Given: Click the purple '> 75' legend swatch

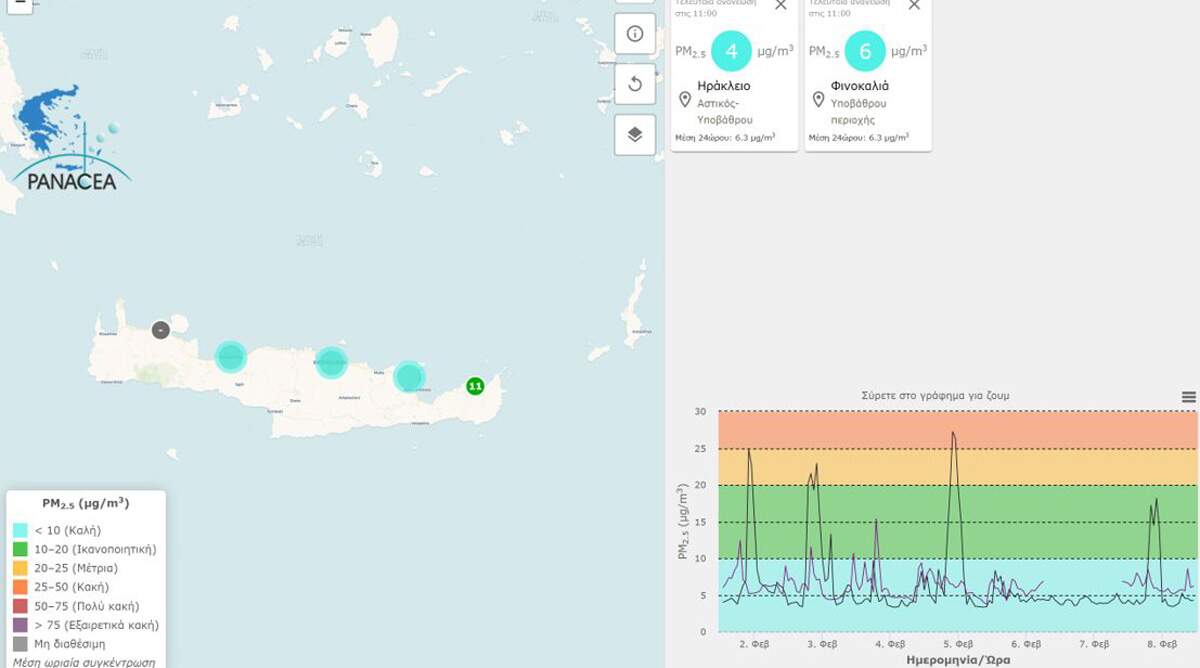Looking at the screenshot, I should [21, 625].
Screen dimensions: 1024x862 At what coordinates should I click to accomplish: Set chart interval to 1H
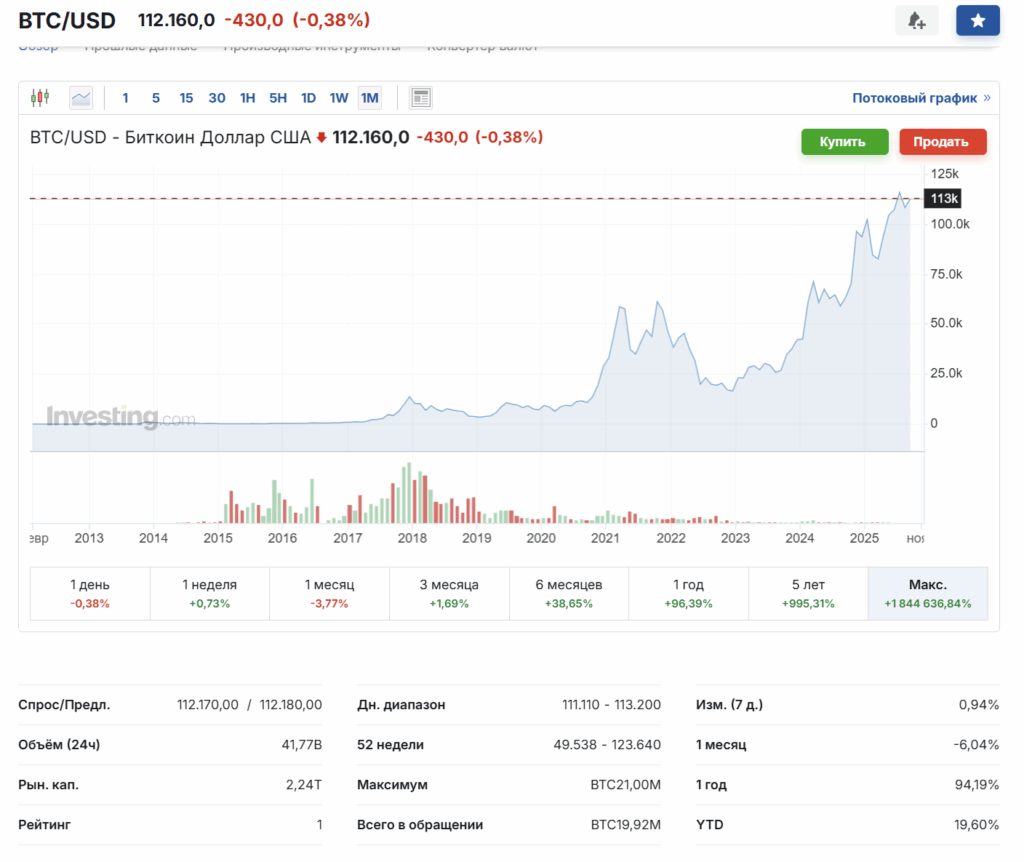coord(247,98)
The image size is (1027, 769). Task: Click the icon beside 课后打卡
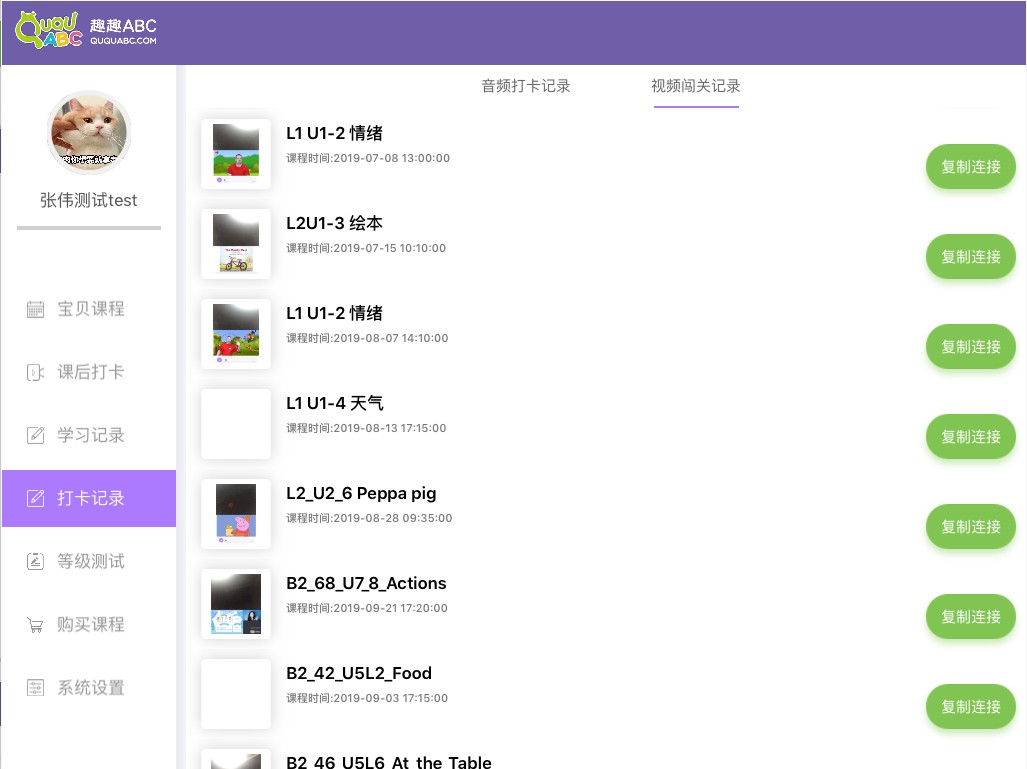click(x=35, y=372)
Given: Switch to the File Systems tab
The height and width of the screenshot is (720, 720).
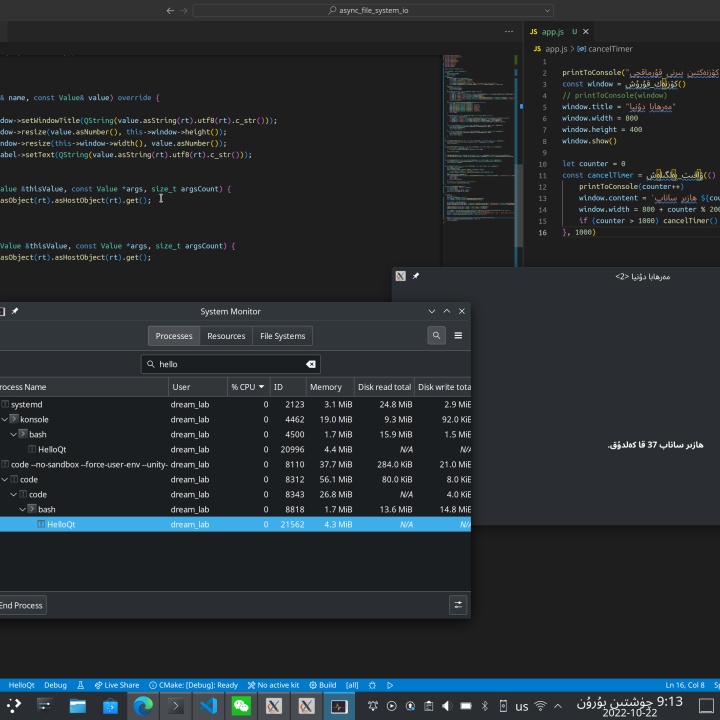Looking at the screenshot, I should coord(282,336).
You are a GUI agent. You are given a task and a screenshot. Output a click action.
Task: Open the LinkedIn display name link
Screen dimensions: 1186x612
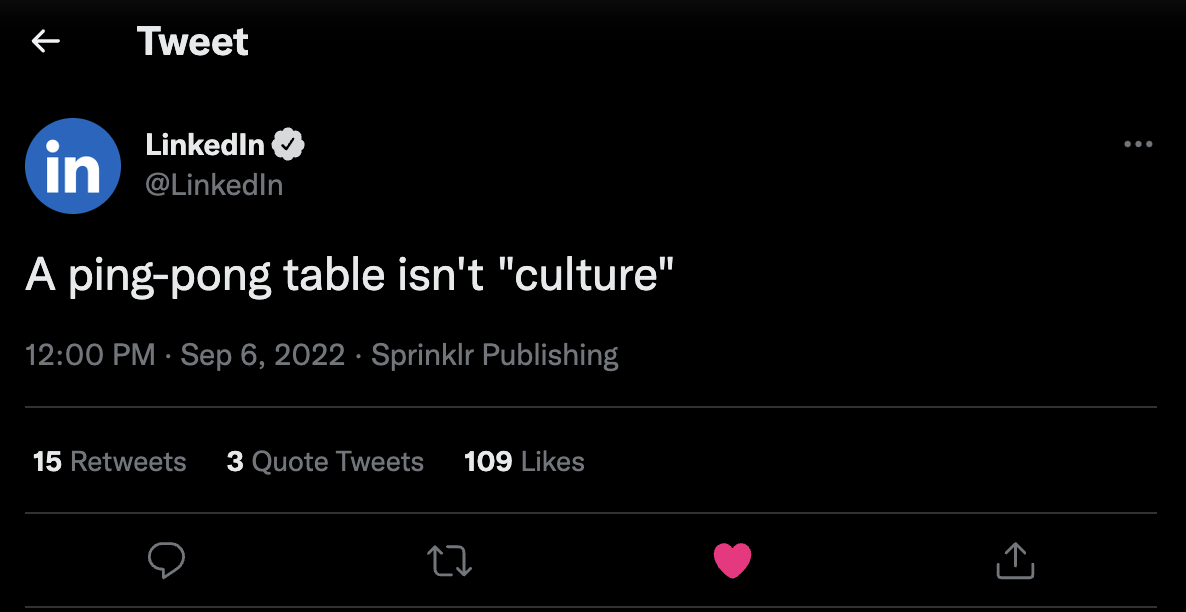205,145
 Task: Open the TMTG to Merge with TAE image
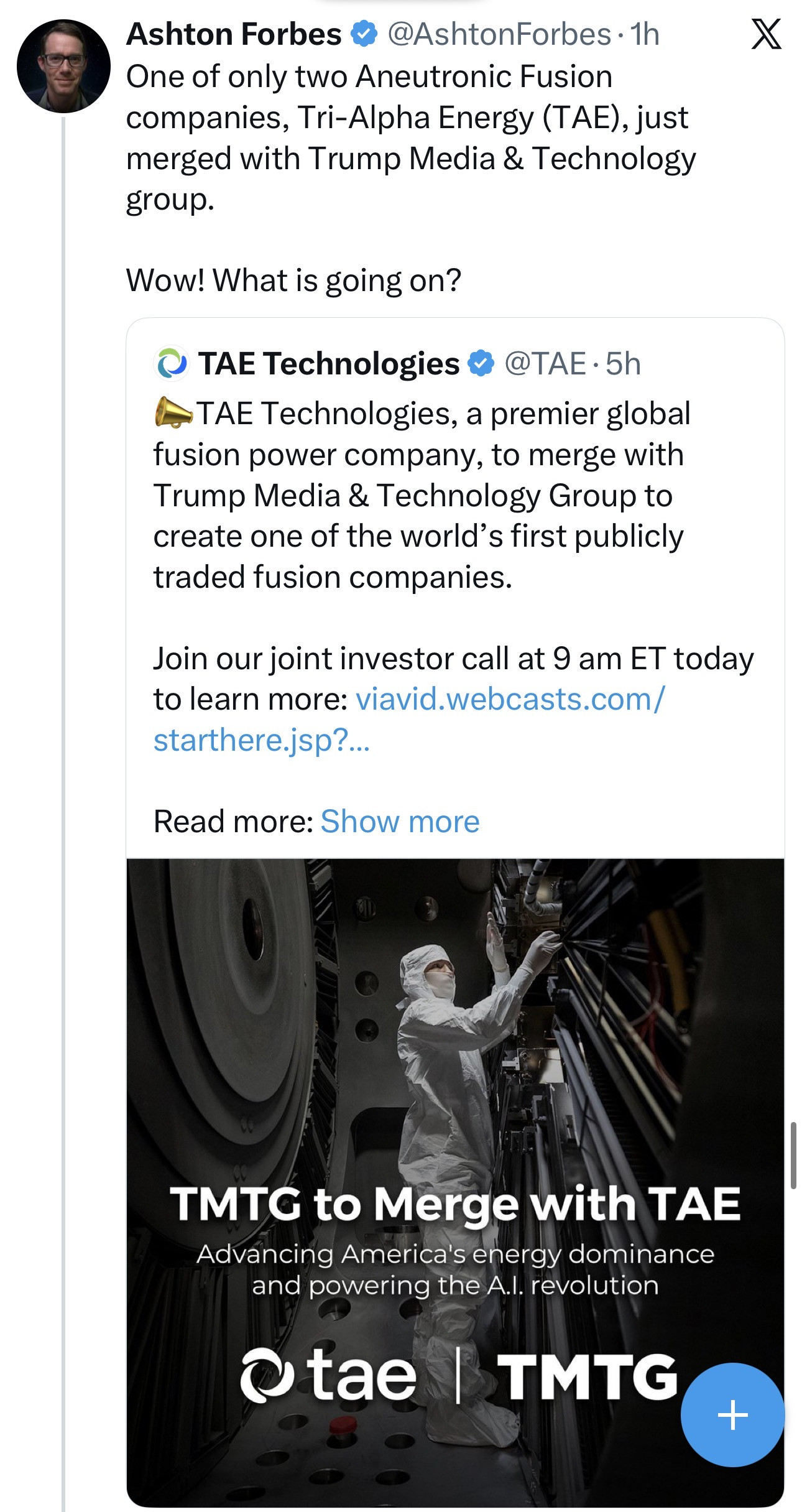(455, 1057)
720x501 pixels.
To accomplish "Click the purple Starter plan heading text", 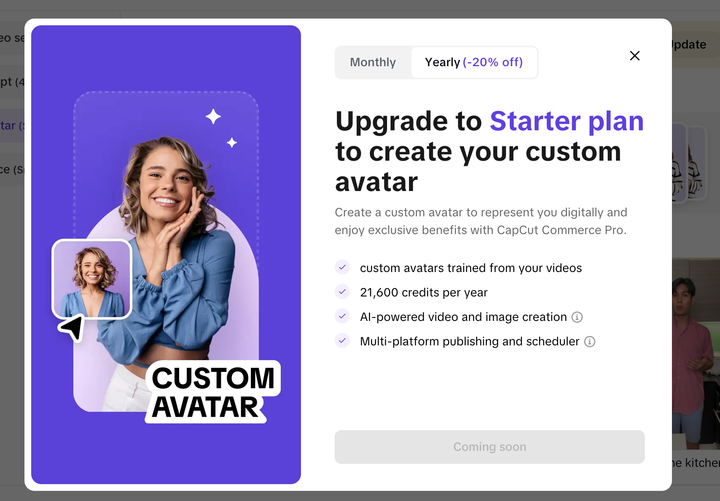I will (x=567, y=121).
************
PROBLEM DETAILS:
Rescale the listing from the line containing "You are a GUI" through the line containing "(455, 1057)", both ends included. Reproduce every line in that stretch, requests included, but multiply each coordinate in the answers by 1.5 and round it to a whole number, with halves rounded up. Omit the pictures.

OUTPUT OF THE EXERCISE:
You are a GUI agent. You are given a task and a screenshot. Output a click action.
Task: Open the LinkedIn display name link
Screen dimensions: 1186x612
308,218
 Task: Open the TMTG to Merge with TAE image
(683, 1586)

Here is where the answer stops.